Records drawn from a dataset
########################################

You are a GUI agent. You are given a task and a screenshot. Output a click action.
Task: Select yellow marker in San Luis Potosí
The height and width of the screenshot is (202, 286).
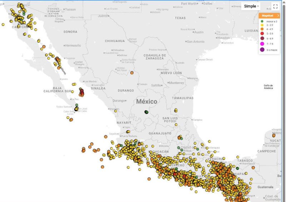click(x=176, y=125)
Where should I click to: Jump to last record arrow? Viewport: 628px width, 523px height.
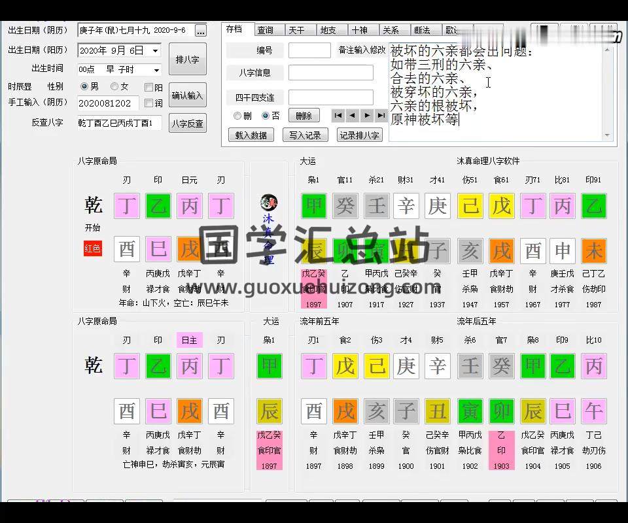[381, 116]
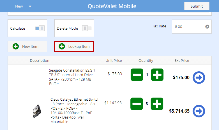
Task: Toggle the Calculate switch
Action: pyautogui.click(x=40, y=28)
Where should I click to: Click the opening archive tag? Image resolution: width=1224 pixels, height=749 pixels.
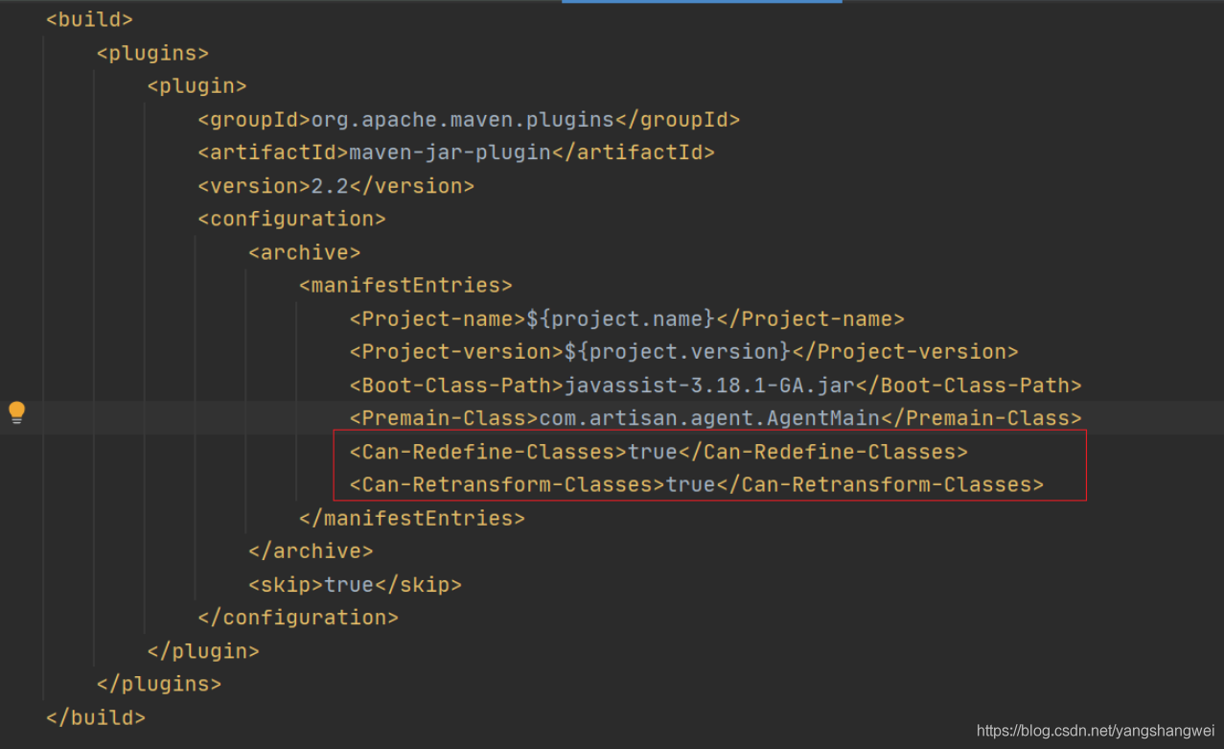304,252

########################################

**Exercise prompt**. Beginning with the line that contains "Where should I click to: Jump", print exactly every line through the end of the records, both included. Omit the pictures.

**Task answer**.
Where should I click to: Jump to last record arrow? Viewport: 628px width, 523px height.
[381, 116]
Task: Toggle the Calculate switch
Action: pyautogui.click(x=40, y=28)
Where should I click to: Click the opening archive tag? Image resolution: width=1224 pixels, height=749 pixels.
304,252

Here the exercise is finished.